# How do Maxwells equations result from the field tensor?

by Azelketh
Tags: equations, field, maxwells, result, tensor
 P: 36 Hi, I've been trying to solve problem 2.1 a in Peskin and schroeder, an introduction to QFT. The problem is to derive Maxwells equations for free space, which I have almost managed to do, using the Euler- lagrange euqation And the definition of the field tensor as $$F_{μv} = d_μ A_v - d_v A_μ$$ So I have managed to get to; $$0=d_μ F^{μv}$$ But I am unable to see how this shows Maxwells equations. Any points would be appreciated. Thanks.
 Mentor P: 15,405 In what variables are Maxwell's equations usually expressed?
 P: 36 My apologies for a less than comprehensive post at first; Well, usually in the vector form of E and B or the 4 vector A, where; $$A= ( \phi, \vec{A} )$$ where$$\vec{A}$$is the magnetic vector $$\phi$$ is the scalar electric potential. $$E = -∇\phi - \frac{\partial\vec{A}}{\partial t}$$ And, $$B= ∇ X \vec{A}$$ It's clear to me that 2 of maxwells equations result directly from this definition; $$∇.B = ∇. ( ∇ X \vec{A} ) = 0$$ and $$∇ X E = ∇ X ∇\phi - ∇ X \frac{\partial\vec{A}}{\partial t}$$$$∇ X E = ∇(∇ X \phi) - \frac{\partial (∇ X\vec{A} )}{\partial t}$$$$∇ X E = 0 - \frac{\partial ( B )}{\partial t}$$$$∇ X E = - \frac{\partial B}{\partial t}$$ Which leaves $$∇.E = 0$$ and $$∇ X B = \frac{\partial E}{\partial t}$$ to be found from $$0=\partial_μ F^{μv}$$ So I have tried putting in $$F_{μv} = \partial_μ A_v - \partial_v A_μ$$ To give; $$0=\partial_μ ( \partial_μ A_v - \partial_v A_μ )$$ $$0=\partial_μ \partial_μ A_v - \partial_μ \partial_v A_μ$$ so I then tried expanding this out, hoping that some terms would cancel and that I would recognize others and perhaps then they would be close to the E and B field formulation that I am more familier with.

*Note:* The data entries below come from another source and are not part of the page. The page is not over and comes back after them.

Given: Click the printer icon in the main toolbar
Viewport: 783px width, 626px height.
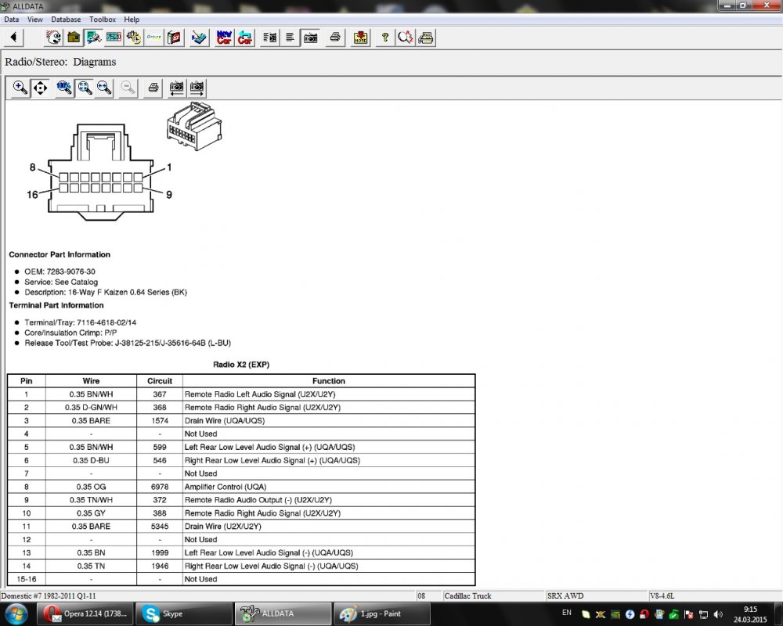Looking at the screenshot, I should (335, 38).
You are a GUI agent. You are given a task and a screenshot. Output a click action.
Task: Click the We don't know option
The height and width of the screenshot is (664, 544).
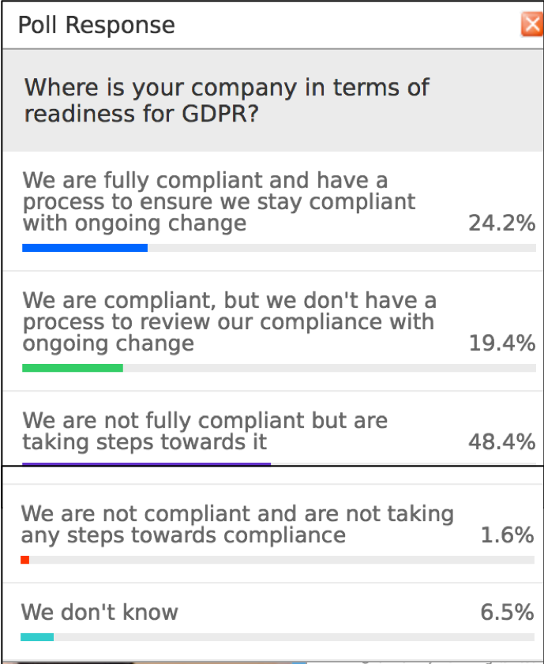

This yielded; $$\partial_μ \partial_μ A_v= \frac{\partial^2 \phi}{\partial t^2} + \frac{\partial^2 \vec(A)}{\partial t^2} + ∇^2 \phi + ∇^2 \vec{A}$$ And $$\partial_μ \partial_v A_μ = \partial_v \partial_μ A_μ = \frac{\partial^2 \phi}{\partial t^2} - \frac{\partial \vec(∇A)}{\partial t} - \frac{\partial ∇\phi}{\partial t} + ∇^2 \vec{A}$$ which when combined gives; $$0= \frac{\partial^2 \phi}{\partial t^2} + \frac{\partial^2 \vec(A)}{\partial t^2} + ∇^2 \phi + ∇^2 \vec{A} - ( \frac{\partial^2 \phi}{\partial t^2} - \frac{\partial \vec(∇A)}{\partial t} - \frac{\partial ∇\phi}{\partial t} + ∇^2 \vec{A} )$$ $$0= \frac{\partial^2 \vec(A)}{\partial t^2} + ∇^2 \phi + \frac{\partial \vec(∇A)}{\partial t} + \frac{\partial ∇\phi}{\partial t}$$ which is where I am scratching my head..... EDIT:replaced d's with $$\partial$$ as per dextercioby's suggestion.
I suggest one tiny bit of LaTex: $\partial$, i.e. \partial.
 PF Gold P: 647 at the end of post #3, like in the last 4 lines, you have vector things added to scalar things, which is no good. And on the left hand side of those lines there is a free index $\nu$ I think... Those are vectors. You can write it in a vector format, but the index is not summed over.